Exam grade boundaries, including GCSEs, are adjusted slightly if grades are found to fluctuate wildly from year to year. But the row this year came after claims that the chief executives of the exam boards had overruled earlier decisions by their chief examiners when it became clear there was going to be an excess of top grades. It is mainly independent heads who believe the grades were crudely manipulated to keep down the number of A grades. Many of the fears centre on students' course work with some students failing their course work and gaining grade As in their exam modules.

If there is a total re-marking, students who get lower grades as a result or any regrade, have been reassured by Ms Morris that they will not lose their places at university, and those who get higher grades are likely to be offered places for the following academic year. Any re-marking would be carried out at the regional centres of the exam boards, under the normal procedures. It would be ordered by the QCA, not Ms Morris, who does not have the legal authority to order a re-grade.

But that may not be enough for those students who have been forced to take a gap year because their grades were not good enough for their chosen university, or those who ended up at their second choice.

The prospect of a legal challenge has already been mooted by headteachers. The National Association of Headteachers (Naht) believes there is a case for compensation to students who have been disadvantaged by having their grades marked down. It is likely that any legal moves would involve joint action from independent schools heads, but individual claims cannot be ruled out. What happens, for example, if you are student who has been forced to take a year out because you did not get the grades for your chosen university, and, after a re-grade, it emerges that you would have qualified for your first choice after all?

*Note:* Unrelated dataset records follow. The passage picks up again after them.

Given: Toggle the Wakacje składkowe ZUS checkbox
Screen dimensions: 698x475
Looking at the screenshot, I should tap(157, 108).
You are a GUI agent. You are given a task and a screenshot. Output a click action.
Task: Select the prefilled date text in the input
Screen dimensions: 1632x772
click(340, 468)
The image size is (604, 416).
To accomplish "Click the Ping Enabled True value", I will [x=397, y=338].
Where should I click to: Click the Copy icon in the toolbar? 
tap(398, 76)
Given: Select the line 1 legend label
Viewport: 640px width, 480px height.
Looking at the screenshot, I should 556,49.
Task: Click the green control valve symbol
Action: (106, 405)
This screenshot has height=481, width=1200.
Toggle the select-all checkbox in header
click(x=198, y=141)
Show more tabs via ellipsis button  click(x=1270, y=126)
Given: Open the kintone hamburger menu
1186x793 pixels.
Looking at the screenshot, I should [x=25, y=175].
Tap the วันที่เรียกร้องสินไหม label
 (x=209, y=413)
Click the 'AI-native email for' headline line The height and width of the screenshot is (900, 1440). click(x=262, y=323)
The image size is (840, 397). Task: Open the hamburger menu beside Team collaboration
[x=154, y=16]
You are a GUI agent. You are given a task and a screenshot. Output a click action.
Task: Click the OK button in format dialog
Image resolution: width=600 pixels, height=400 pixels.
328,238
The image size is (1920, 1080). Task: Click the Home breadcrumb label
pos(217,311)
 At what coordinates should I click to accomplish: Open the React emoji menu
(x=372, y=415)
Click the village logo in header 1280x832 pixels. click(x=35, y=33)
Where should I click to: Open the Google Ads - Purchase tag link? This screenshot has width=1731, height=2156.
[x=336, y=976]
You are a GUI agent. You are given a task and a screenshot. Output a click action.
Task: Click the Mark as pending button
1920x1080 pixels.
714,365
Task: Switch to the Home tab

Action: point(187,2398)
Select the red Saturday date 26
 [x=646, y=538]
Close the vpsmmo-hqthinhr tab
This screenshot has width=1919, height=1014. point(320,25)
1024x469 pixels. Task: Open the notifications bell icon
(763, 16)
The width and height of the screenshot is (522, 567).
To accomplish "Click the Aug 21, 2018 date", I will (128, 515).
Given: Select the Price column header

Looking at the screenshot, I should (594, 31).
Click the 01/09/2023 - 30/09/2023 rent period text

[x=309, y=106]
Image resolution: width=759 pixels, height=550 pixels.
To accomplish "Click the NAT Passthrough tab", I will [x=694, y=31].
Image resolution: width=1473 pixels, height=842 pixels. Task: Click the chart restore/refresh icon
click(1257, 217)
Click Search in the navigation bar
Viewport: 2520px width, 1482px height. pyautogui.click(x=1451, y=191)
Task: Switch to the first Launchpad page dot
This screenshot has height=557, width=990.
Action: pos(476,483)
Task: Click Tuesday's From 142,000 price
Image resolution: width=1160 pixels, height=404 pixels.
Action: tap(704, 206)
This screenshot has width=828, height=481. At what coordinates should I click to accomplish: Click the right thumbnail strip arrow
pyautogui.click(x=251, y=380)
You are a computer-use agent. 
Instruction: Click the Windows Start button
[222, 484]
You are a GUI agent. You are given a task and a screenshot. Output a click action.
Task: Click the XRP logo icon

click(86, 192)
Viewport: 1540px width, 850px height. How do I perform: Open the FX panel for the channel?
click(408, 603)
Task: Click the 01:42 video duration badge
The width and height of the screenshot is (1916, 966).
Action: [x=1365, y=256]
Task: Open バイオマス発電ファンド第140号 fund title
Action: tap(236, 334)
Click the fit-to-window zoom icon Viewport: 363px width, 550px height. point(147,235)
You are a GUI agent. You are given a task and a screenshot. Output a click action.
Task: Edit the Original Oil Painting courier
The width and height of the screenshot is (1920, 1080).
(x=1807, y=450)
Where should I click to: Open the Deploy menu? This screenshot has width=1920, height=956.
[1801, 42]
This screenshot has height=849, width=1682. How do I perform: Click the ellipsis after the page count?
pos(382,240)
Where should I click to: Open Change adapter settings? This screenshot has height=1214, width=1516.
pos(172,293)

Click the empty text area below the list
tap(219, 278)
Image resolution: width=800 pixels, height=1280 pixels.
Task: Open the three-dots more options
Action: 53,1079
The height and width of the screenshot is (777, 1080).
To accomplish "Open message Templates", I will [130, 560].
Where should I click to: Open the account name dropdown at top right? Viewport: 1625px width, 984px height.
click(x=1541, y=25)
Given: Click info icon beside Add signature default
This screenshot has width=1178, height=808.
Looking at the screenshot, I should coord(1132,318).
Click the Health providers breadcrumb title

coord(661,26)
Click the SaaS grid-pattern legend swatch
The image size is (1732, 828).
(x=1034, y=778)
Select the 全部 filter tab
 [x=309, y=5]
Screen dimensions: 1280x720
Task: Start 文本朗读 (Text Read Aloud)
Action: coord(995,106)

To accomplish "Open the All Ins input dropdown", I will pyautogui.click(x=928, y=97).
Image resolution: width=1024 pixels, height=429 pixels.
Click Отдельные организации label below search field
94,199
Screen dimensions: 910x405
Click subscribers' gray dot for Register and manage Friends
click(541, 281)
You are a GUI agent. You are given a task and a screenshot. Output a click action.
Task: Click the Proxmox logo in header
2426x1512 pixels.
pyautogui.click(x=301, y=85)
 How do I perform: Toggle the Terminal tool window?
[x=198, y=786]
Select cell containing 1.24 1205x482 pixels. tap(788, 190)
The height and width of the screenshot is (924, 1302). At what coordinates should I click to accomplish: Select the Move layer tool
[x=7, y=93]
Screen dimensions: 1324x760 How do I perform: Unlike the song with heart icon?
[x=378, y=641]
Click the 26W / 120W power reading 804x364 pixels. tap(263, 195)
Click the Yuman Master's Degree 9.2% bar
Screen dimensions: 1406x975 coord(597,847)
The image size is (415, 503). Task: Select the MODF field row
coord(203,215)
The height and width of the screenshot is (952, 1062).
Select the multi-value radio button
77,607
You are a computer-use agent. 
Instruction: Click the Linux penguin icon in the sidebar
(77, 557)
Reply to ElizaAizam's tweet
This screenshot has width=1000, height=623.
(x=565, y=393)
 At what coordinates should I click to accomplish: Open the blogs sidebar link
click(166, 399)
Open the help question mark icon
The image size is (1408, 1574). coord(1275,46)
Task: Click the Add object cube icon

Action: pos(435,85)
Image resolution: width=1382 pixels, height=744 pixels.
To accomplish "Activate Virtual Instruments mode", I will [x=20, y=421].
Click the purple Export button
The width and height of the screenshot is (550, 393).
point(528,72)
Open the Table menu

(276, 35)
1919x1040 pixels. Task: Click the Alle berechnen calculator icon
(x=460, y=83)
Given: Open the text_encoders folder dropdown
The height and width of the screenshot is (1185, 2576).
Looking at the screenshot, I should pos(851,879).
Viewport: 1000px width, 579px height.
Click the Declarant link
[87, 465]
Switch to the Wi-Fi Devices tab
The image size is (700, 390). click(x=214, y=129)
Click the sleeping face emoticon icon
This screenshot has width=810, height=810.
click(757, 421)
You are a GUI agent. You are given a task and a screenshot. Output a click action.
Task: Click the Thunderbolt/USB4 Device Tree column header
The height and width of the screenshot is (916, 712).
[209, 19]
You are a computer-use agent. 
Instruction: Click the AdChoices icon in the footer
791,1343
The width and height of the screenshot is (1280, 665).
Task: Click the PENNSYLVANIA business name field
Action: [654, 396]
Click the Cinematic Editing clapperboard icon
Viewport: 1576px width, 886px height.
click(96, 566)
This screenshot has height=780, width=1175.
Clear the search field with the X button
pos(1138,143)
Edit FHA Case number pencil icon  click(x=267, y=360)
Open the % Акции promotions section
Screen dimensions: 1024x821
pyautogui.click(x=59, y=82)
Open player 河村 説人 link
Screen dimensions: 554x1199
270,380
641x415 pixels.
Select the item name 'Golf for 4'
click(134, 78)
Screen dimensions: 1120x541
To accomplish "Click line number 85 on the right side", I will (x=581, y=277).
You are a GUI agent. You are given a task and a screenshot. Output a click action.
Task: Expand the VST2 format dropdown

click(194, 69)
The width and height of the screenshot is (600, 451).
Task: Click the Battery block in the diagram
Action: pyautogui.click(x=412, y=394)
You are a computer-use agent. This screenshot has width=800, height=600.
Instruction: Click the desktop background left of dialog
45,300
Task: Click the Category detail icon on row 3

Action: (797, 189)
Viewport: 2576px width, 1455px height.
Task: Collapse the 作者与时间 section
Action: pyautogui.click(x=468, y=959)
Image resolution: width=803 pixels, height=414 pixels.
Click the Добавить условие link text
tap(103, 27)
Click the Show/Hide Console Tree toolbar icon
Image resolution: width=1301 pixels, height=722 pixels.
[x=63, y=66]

If there was action taken, says Philip Booth, Northumbria University's legal advisor, it would be likely to centre around financial loss due to the additional year you would lose out on a graduate wage.

"The contractual situation is that if a student is given a conditional offer on, say, getting three grade As, and they get three grade Bs, in that case the university would not normally be legally obliged to accept them onto the course," he says.

"But in the case of re-grading, if they then get their three As, does the university become legally obliged to accept them after all the places on the course have been filled? I would say it would not - the university can't be held to be legally at fault, because it's something which is out of its control. I believe students could only sue the examination boards if they had suffered a financial loss as a result."

But while students who have been forced to take gap years will feel aggrieved, what about those students who have already taken up second choice offers? Those students may find that after a re-grade they had enough points, to get into their first choices and, even though it's a week into the new term, they may decide to try and take up their first preference with their boosted grades.

On the other hand, it could be the universities who start thinking about legal action if students have already signed for a course and are thinking of leaving.

Says Mr Booth: "In that situation, the student would have enrolled with the university and would have entered into a contract to study for at least a year. Strictly speaking, subject to enrolment conditions, it could hold the student to that contract. The university could say you're going to have to pay us our fees.

"If the university were to sue the examination boards because it has lost a student, the boards could say 'get the money from the student'. But people do leave university before the year is out, and the university does not necessarily go chasing them for the whole tuition fee."

In the meantime, it will be the students who are studying for their GCSEs and AS levels who will now be left wondering whether they will be awarded genuine grades in the future. They will have to wait for Mike Tomlinson's second report at the end of November to see if confidence can be restored in Britain's battered education system.